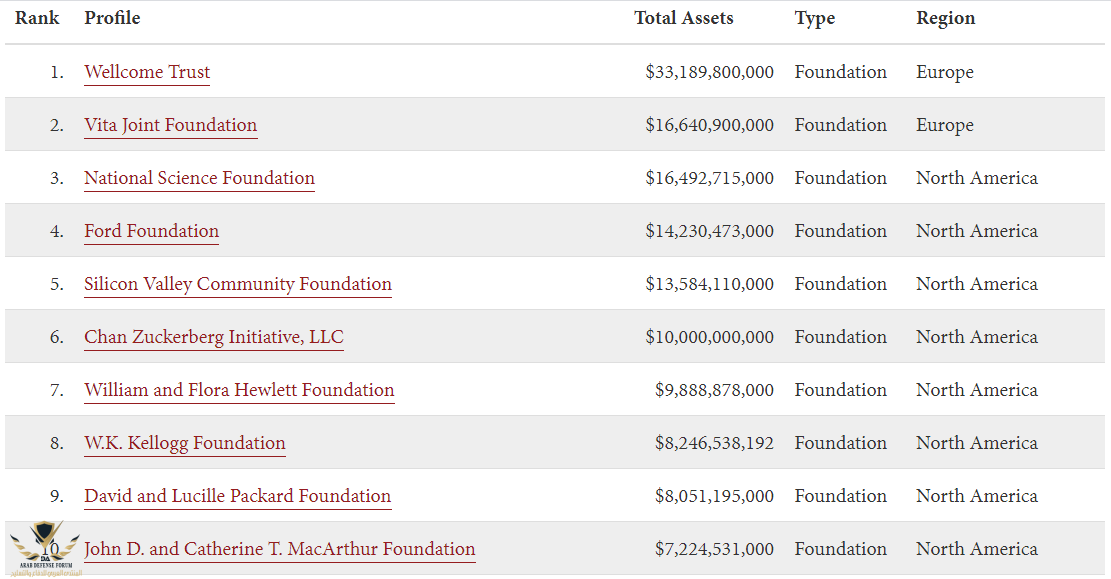The height and width of the screenshot is (579, 1111).
Task: Go to Chan Zuckerberg Initiative, LLC
Action: pyautogui.click(x=214, y=337)
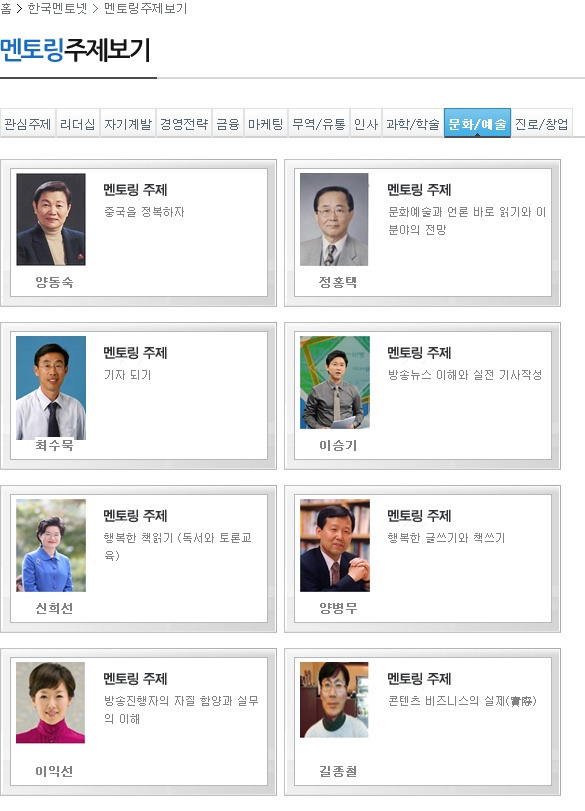The width and height of the screenshot is (585, 811).
Task: Go to the 금융 tab
Action: tap(228, 124)
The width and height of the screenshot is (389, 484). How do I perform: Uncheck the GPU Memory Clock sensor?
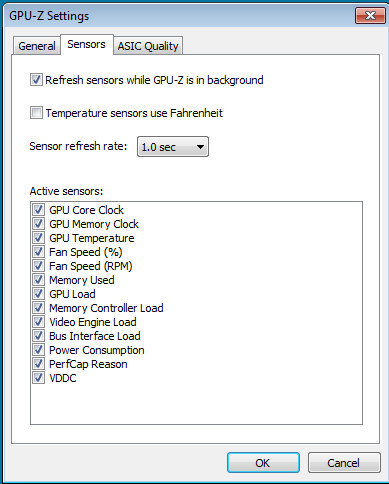pyautogui.click(x=38, y=224)
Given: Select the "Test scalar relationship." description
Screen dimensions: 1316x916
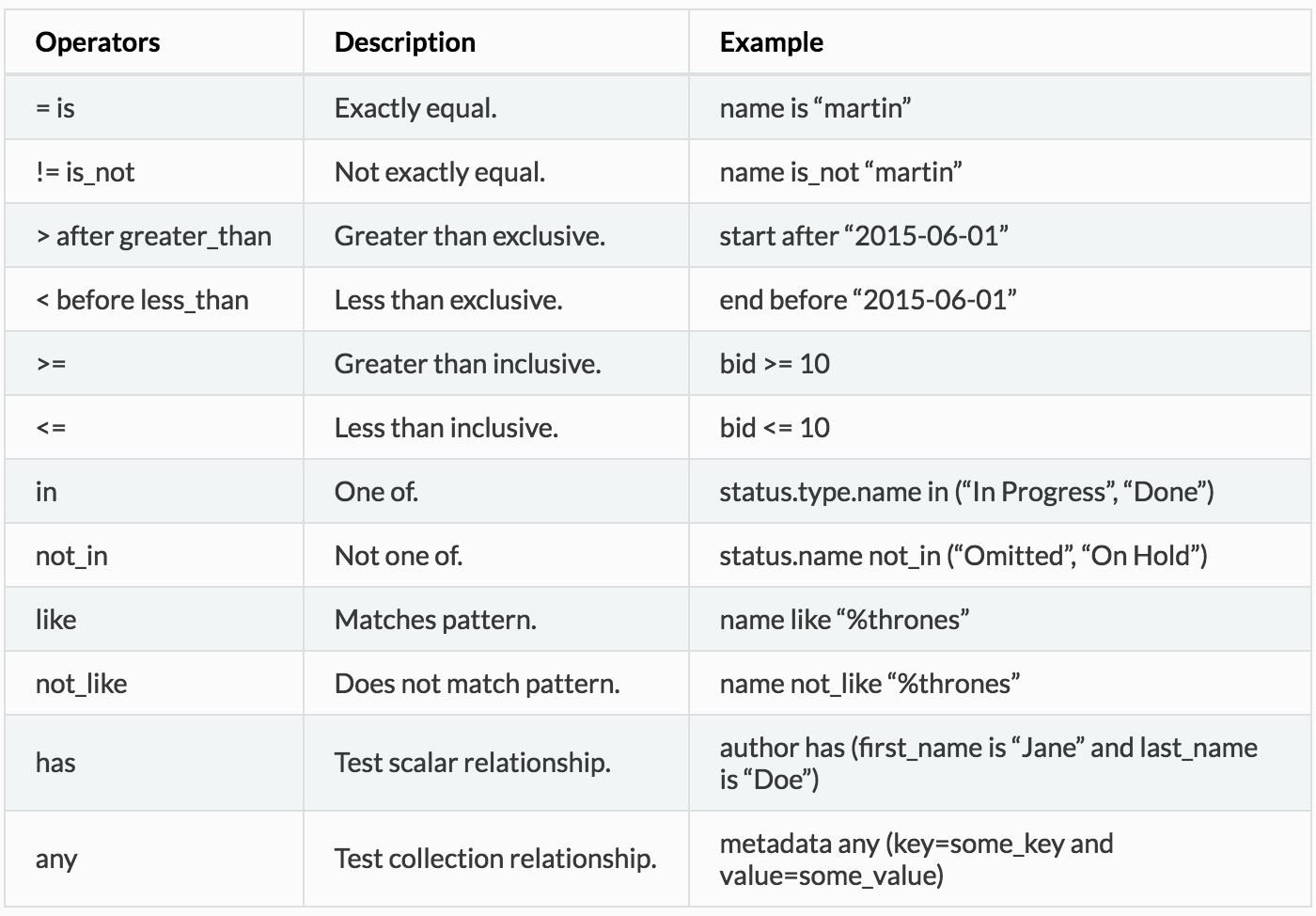Looking at the screenshot, I should pos(473,763).
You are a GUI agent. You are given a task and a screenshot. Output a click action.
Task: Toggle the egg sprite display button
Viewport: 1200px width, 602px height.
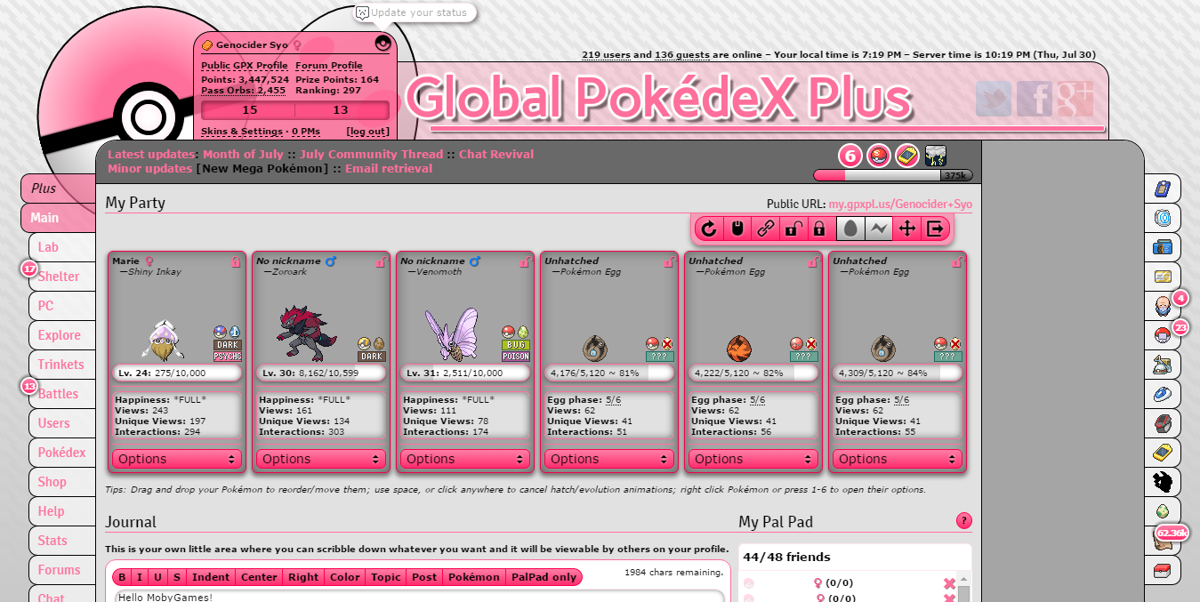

----------

TASK PROMPT
Lines from the one holding "The width and height of the screenshot is (389, 484)." down to the last line of the entries above must be retyped exactly, inclusive of both, with no pictures and nothing else.

SOLVED EXERCISE
The width and height of the screenshot is (389, 484). How do I perform: Uncheck the GPU Memory Clock sensor?
pyautogui.click(x=38, y=224)
Given: Select the "Test scalar relationship." description
Screen dimensions: 1316x916
Looking at the screenshot, I should pos(473,763).
You are a GUI agent. You are given a task and a screenshot. Output a click action.
Task: Toggle the egg sprite display button
Viewport: 1200px width, 602px height.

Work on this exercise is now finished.